How to tell if you’re addicted
It’s not just in our heads, your body can become physically dependent on caffeine. Dr Martinus Van Dam said: “If you have tremors, nervousness or difficulty sleeping related to caffeine intake, you are consuming too much and should consider cutting down.”
People who drink coffee regularly become tolerant to it, explained Nutritionist Will Hawkins, “It either stops working as it used to, or a larger dose is needed to get the same effects.”
Both Dr Martinus Van Dam and Will Hawkins believe that despite this, coffee can have many positive health benefits if drank in smaller amounts.

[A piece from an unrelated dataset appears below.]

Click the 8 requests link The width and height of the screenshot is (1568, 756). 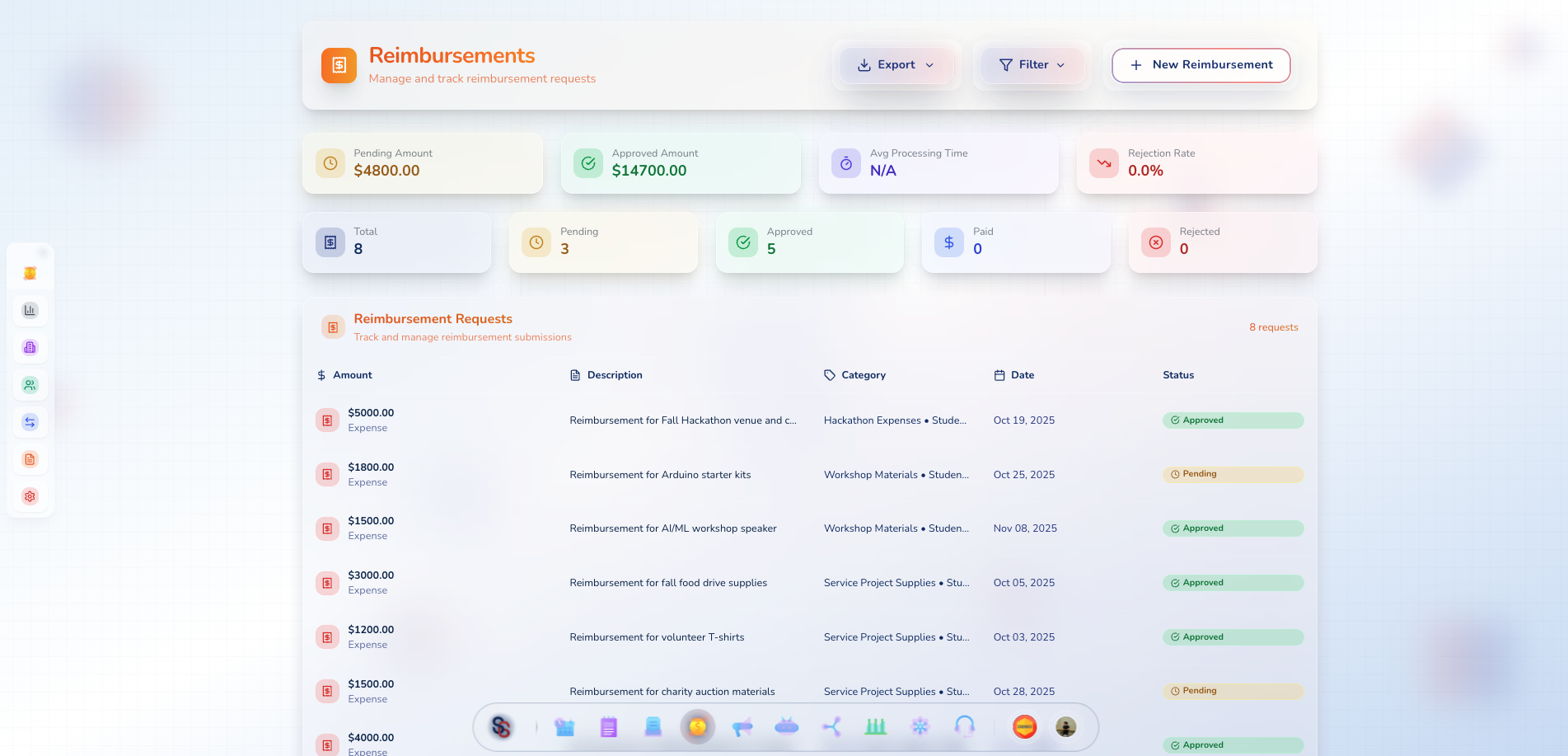1274,326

If you are addicted, you can get withdrawal symptoms like headaches and brain fog
Will Hawkins said: “When people abstain from caffeine, they get withdrawal symptoms like headache, tiredness, brain fog and irritability. This can last for a few days. Tolerance and withdrawal are the hallmarks of physical addiction. A lot of people (understandably) don’t like the idea of being literally dependant on a chemical substance in order to function properly.”
How to ween yourself off
Dr Martinus Van Dam reassures us that coffee addiction isn’t something to worry about, “nearly everyone is able to quit drinking coffee within a few days.” He suggests the slowly reducing your coffee consumption over several days, rather than going cold turkey. Withdrawal symptoms like headaches and irritability will last a few days.

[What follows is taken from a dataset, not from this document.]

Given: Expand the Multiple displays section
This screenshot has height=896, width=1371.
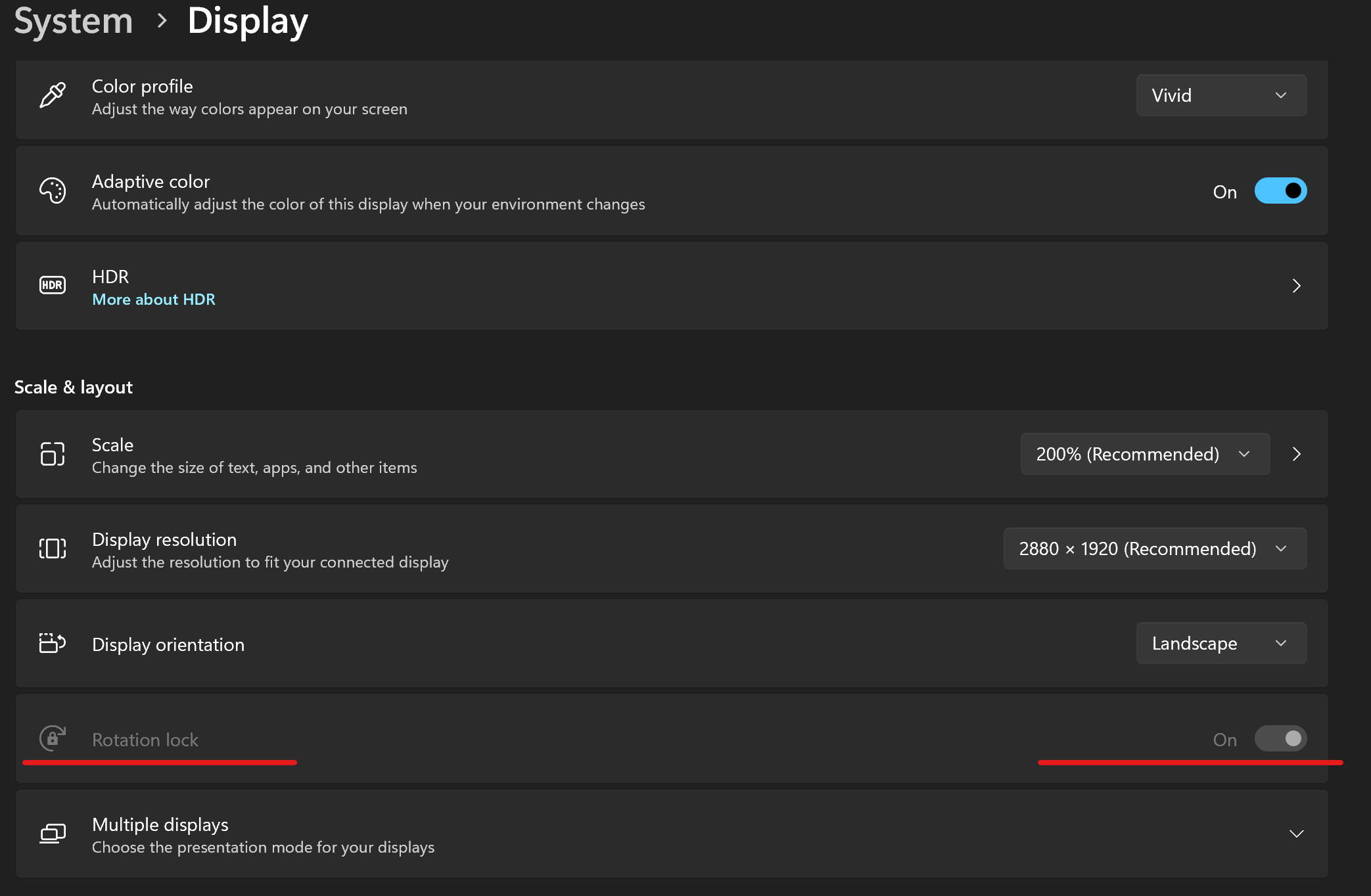Looking at the screenshot, I should pos(1296,834).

Will Hawkins suggests the following:
– Make sure you drink at least six to eight glasses of filtered water daily. Instead of coffee in the morning, take some warm water with freshly-squeezed lemon juice.

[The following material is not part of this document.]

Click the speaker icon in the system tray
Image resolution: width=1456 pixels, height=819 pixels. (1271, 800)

– To prevent headaches, make sure your bowel movements are regular.
– If you are tired, allow more time for sleep.
– Take 1,000 mg buffered vitamin C with breakfast and dinner.
– Make sure you exercise daily to help fight off fatigue. Even simple walking is good – 30 minutes daily.
– Some people rely on substituting coffee for real food. When you are hungry make sure to eat and do not let your blood sugar get low.
– Have some protein in the afternoon such as a handful of nuts or seeds like almonds, pecans, walnuts, or pumpkin seeds, cooked beans, or a piece of steamed or baked fish.
– If you’re irritable or have trouble sleeping, take a combination of calcium citrate 500mg and magnesium citrate 250 mg before bed.
What’s the maximum amount of coffee you should drink a day?
Consuming too much caffeine can lead to jitteriness, anxiety, heart palpitations and may even exacerbate panic attacks. According to Will Hawkins, two cups a day is the maximum you should drink if you feel sensitive to caffeine. Similarly, he advises drinking no more than four cups per day (400 milligrams) if you want to avoid restlessness and insomnia.
However, he debunked the myth that “coffee can kill you”, saying you’d need to around 80-100 cups in one session: “This dose is lethal and will amount to 10-13 grams of caffeine within your body. Before you reach this point, however, you’ll be vomiting most of it out since 23 litres of any liquid is a lot. Even drinking 23 litres of water can kill you.”
However, both experts agree that this is difficult to suggest an exact amount, as it varies from person to person. “What is too much can differ between individuals” said Dr Martinus Van Dam, “this is because genetic and lifestyle factors can affect how quick you metabolize caffeine.” He said the best approach is too monitor any possible adverse symptoms. Furthermore, he added regular high coffee consumption isn’t associated with a higher risk of cardiovascular diseases in the long term: “In fact, moderate coffee consumption (3-4 cups per day) was associated with a lower risk of cardiovascular diseases as compared with coffee abstinence in a meta-analysis of cohort studies.”